À la lumière de la gravité de la situation, la Fédération internationale d’athlétisme (IAAF) a toutefois déjà engagé le processus pour suspendre la fédé russe d’athlétisme, notamment en vue des Jeux Olympiques de Rio en 2016 où aucun athlète russe de cette discipline pourrait concourir.
Et on annonce que le cas du Kenya serait le prochain sur la liste.
Le plus drôle dans l’affaire, c’est que l’IAAF est présidée par l’Anglais Sebastian Coe. Quant on voit les performances parfois surprenantes des athlètes britanniques au cours des dernières années, cyclisme compris, on se demande parfois si le prochain gros scandale ne viendra pas de là, notamment avec le Reproxygen qui est une forme de dopage génétique et qui a été découvert dans des laboratoires anglais (Oxford Biomedica).

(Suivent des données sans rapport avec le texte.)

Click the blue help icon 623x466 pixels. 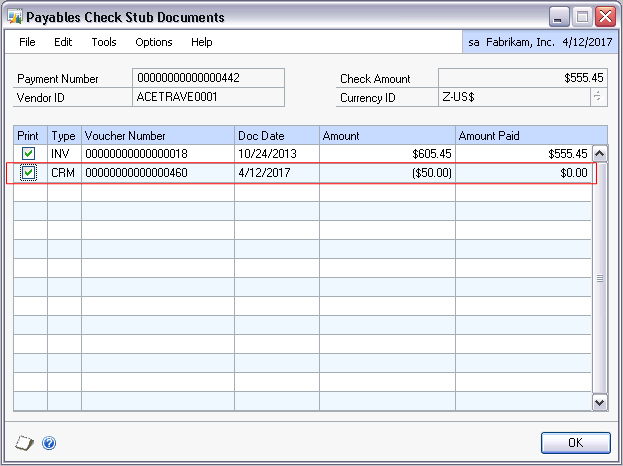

Anyway, à quand le réveil dans le ski de fond, le triathlon, la natation, le trail?
Le cyclisme a beaucoup morflé ces deux dernières décennies, générant notamment le plus grand scandale de dopage de l’histoire du sport (Affaire Armstrong). Je pense que d’autres scandales sont à venir dans d’autres sports au cours des prochaines années, de l’ampleur que celui que traverse actuellement le football (soccer) dans un autre registre (corruption de la fédé internationale, matchs truqués, etc.).
Il est pas beau, le sport professionnel? Remarquez qu’avec mes deux récents articles sur le dopage sur les cyclosportives (ici et ici), le problème est également présent aux échelons inférieurs.
C’est désespérant.
Et que dire du football (américain, avec le ballon ovale) universitaire? Vous n’avez qu’à consulter la liste des athlètes suspendus par le Centre Canadien d’Éthique dans le Sport: plus du quart des athlètes canadiens actuellement suspendus sont issus de ce sport ! (13 sur 41).
Augias
La bonne nouvelle dans tout ça? C’est qu’Interpol (Interpol!) va coordonner une vaste enquête mondiale sur le dopage et la corruption qu’il implique à beaucoup de niveaux (l’Affaire Armstrong est éloquente sur l’inter-relation dopage-corruption, notamment du côté de la dissimulation de contrôles positifs pour préserver l’image du sport), sous la direction de la France (qui a une bonne expérience en la matière, rappelez-vous le rapport du Sénat il y a quelques années). Nom de code Augias, comme les écuries oui, nettoyées par Hercule dans ses 12 travaux.
La tâche à accomplir aujourd’hui n’en est pas moins herculéenne tant la gangrène semble répandue!